3 The method of computation

A non-linear pulsation code (Bridger 1984) based on the description by Christy (1967) has been used to model radial oscillations. Equations of motion and continuity were solved using the explicit finite-difference scheme, whereas the energy equation was treated implicitly with the Crank-Nicholson scheme. Each pulsation model represents a fundamental mode radial pulsator and is characterized by four parameters, $L, M, \mbox{~\em$T_{\rm eff}$ }$ and chemical abundances.

The initial model of the stellar envelope was calculated in hydrostatic equilibrium. The equations were integrated inward from the surface, using approximately 5000 integration points, after choosing an outer-zone mass and a zone mass ratio ($\approx$1.1). The number of mass zones considered in the different hydrodynamic models varies between 70 and 80.

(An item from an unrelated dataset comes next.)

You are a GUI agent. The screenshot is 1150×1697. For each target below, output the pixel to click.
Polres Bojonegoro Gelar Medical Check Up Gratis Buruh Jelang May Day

Convection was ignored and chemical composition was assumed to be constant. The inner boundary of the pulsating envelope was considered to be a rigid sphere radiating with constant luminosity. At the surface, the standing wave or total reflection boundary condition was applied ( $P_{\rm tot}=0$). The inner boundary must be at a radius of less than one tenth of the stellar radius and must have a temperature ${\sim}1.\times10^7~~\mbox{K}$.

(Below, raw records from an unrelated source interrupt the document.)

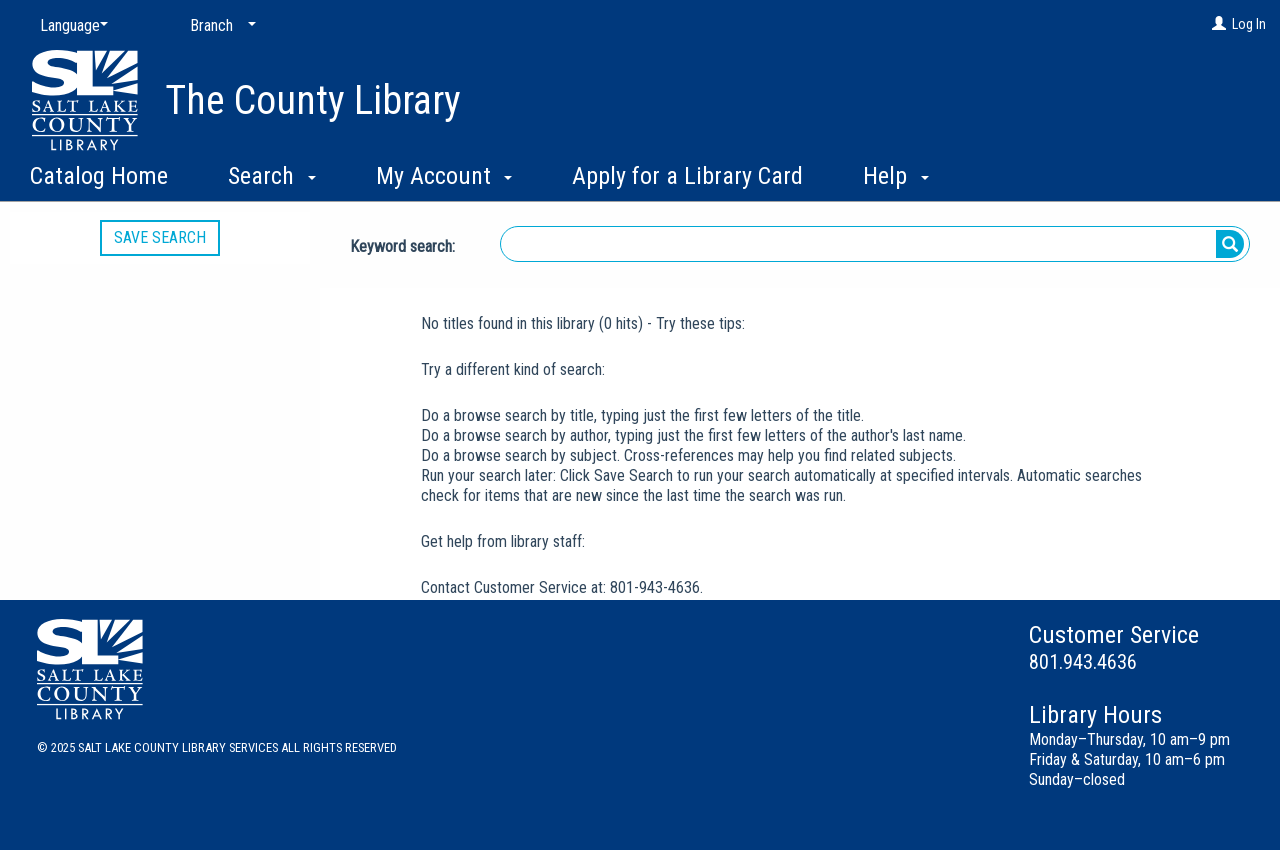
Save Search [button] (160, 237)
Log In (1249, 24)
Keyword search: (404, 246)
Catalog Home (99, 176)
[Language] (70, 26)
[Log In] (1219, 24)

The static model was perturbed using a radius dependent velocity distribution,

$$U_{i,1}={\rm A}_1\left(\frac{R_{i,1}}{R_{n,1}}\right)^{5} + ... ...,1}}{R_{n,1}}\right)^{7} (~\mbox{$\mbox{km}~\mbox{s}^{-1}$ }).$$ (1)

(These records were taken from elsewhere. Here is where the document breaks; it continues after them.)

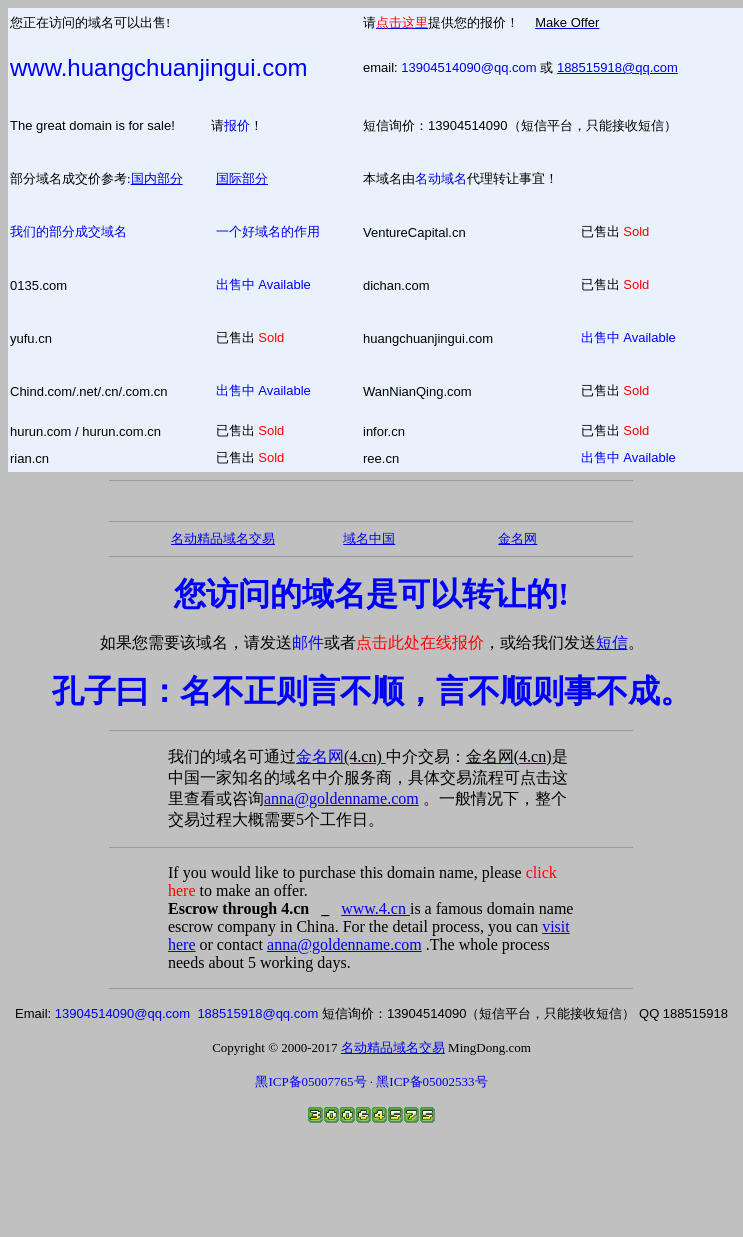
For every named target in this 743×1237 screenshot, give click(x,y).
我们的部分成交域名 (68, 231)
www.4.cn (375, 908)
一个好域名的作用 (268, 231)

Here R_i,1 is the initial radius in the ${i}{\rm th}$ zone, R_n,1 is the initial radius at the surface and the amplitude A₁, varies for different models and have typical values in the range 5-20   $\mbox{km}~\mbox{s}^{-1}$. This was done to reduce computing time, rather than assume U_i,1=0.

An artificial viscosity Q_i was introduced as a dissipative pressure following the Richtmyer-Morton method, with the equation described by Stellingwerf (1975).

The adopted viscosity parameters were $C_{\rm Q} = 4.0$, following previous work for helium-rich envelopes (see Saio 1985), and $\rm\alpha_v = 0.1$. However, a deeper analysis of the propagation of shock waves in such media would be interesting, since a different viscosity can modify the shape, and the amplitude, of the velocity and luminosity curves.

For temperatures lower than 10 kK the radiative opacity was calculated using hydrogen-deficient Alexander's (1994) opacities, with a standard solar mixture of metals (see http://web.physics.twsu.edu/alex/pub/G93.txt). OPAL opacity tables (Iglesias & Rogers 1996) were used for temperatures higher than 10 kK. These were initially generated in the OPAL web site (http://www-phys.llnl.gov/V_Div/OPAL/) to have solar mixture of metals with enhanced nitrogen or carbon. Final tables were smoothed and interpolated using adapted OPAL software.

The hydrodynamic models are characterized by their maximum kinetic energy per pulsation cycle, E. For a model with n mass zones, the kinetic energy for each temporal step I, is given by

$$E_I =\frac{1}{2} \sum\limits_{i=1}^{n} \Delta M_i ~ U_i^2.$$ (2)

E is the maximum value of E_I over a pulsation cycle. As a consequence of the initial perturbation, Edecreases initially in some models. In contrast, in the case where U_i,1=0, E increases initially. To ensure that our hydrodynamic calculations had converged, models were continued until E reached a constant value and therefore the pulsation had reached a limiting amplitude. However, some unstable models which did not reach limiting amplitudes were used to find the pulsation periods and to establish limits to the amplitudes of the pulsation.

In general, the distribution of the pulsational work integral for models located within the boundaries of the instability region, has a maximum value deeper in the envelope than for models located in the Cepheid instability strip. This is due to the effect of the iron-group bump, as is shown in Fig. 2. The driving region, where the pulsation work is positive, coincides with the region of maximum luminosity (around zone 40) and with the iron-group opacity peak.

Figure 2: The distributions of pulsational work integral, divided by its maximum value (thicker line W), luminosity (L) and opacity (K) at luminosity maximum, for model 20.